Exercise aim:
In the lines below, count those containing the word "Uncheck" and give the number alone.

____ Material provided

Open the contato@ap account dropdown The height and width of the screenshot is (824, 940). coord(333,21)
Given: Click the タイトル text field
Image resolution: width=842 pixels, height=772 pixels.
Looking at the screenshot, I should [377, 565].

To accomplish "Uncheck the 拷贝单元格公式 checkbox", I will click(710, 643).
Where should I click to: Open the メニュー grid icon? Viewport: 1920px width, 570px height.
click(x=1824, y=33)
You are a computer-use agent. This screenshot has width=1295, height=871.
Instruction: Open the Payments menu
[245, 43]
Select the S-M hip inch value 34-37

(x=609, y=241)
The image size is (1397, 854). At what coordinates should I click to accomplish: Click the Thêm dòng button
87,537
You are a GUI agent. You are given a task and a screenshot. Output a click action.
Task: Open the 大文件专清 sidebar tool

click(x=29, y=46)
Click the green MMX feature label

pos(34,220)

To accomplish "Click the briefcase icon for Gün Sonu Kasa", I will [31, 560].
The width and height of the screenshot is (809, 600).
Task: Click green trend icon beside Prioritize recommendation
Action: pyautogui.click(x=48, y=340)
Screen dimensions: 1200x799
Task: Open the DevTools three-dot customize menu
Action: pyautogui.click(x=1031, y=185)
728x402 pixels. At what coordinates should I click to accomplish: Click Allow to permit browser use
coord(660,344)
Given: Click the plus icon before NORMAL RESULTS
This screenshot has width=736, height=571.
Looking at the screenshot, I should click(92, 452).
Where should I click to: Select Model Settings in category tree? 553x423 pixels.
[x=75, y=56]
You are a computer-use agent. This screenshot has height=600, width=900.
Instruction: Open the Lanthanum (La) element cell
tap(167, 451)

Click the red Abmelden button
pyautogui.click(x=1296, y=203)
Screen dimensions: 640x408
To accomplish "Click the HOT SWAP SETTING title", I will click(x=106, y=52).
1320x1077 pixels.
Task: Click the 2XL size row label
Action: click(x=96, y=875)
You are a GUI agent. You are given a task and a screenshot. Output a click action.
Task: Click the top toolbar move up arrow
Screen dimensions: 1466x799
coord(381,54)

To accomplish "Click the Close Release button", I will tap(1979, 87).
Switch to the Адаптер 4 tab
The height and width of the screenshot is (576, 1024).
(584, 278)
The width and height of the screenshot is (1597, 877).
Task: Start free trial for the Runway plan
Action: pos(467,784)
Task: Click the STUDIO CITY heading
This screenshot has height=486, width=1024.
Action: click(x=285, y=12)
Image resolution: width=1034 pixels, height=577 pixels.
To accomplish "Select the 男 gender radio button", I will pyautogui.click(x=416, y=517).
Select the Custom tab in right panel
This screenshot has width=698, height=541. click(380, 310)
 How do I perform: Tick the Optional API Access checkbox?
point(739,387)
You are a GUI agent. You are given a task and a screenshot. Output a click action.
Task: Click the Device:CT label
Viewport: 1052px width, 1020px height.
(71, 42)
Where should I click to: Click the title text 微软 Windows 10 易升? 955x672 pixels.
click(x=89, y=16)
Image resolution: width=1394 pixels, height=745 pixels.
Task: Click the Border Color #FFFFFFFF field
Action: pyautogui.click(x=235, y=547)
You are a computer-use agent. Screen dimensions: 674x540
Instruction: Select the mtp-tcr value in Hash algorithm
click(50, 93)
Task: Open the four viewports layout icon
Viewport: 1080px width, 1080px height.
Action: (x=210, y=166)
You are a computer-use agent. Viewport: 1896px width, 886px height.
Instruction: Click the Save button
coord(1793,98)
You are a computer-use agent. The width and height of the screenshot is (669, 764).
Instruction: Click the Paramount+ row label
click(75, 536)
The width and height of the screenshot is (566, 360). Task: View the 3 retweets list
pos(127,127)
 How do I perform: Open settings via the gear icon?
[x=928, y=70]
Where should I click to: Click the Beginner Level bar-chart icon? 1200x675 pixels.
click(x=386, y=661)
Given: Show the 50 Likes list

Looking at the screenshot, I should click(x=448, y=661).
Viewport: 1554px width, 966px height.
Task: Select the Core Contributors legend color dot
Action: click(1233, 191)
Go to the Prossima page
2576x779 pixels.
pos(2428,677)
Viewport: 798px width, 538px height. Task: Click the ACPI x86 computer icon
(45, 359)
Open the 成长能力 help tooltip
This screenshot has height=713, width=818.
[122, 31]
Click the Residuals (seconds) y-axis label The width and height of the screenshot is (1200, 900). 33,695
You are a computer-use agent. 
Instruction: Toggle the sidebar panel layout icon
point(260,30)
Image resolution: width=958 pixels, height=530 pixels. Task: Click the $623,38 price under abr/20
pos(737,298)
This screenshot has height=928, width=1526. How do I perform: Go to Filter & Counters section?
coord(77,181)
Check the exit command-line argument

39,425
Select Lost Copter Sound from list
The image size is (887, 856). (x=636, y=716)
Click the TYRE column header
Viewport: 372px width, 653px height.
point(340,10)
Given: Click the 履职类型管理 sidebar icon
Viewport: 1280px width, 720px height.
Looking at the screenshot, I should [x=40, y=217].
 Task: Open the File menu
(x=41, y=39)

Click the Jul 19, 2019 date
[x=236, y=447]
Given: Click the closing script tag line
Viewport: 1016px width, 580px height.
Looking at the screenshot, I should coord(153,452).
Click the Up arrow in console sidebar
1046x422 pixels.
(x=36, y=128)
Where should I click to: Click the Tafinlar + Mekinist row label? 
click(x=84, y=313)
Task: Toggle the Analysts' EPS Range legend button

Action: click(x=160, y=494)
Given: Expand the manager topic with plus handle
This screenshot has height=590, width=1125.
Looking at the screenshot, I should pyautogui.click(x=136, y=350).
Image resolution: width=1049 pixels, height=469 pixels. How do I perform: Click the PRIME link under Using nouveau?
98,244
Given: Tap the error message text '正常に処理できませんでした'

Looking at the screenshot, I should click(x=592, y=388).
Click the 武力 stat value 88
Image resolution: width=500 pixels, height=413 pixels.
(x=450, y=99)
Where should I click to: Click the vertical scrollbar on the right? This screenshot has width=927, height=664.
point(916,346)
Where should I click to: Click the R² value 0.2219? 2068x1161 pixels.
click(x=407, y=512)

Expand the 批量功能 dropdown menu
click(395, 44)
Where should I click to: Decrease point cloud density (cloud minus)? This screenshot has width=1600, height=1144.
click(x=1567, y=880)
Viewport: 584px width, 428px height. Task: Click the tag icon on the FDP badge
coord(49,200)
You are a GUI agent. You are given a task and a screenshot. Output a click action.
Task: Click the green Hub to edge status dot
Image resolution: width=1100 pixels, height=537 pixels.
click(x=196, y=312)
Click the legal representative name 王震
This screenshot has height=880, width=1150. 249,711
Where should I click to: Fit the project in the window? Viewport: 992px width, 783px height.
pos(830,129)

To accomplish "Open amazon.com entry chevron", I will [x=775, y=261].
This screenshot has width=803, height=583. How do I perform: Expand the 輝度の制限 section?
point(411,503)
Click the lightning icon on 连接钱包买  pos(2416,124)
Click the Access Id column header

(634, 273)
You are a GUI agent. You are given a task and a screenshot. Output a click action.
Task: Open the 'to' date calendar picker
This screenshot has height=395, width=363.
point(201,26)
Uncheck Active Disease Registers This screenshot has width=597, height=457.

________

Answer section:
2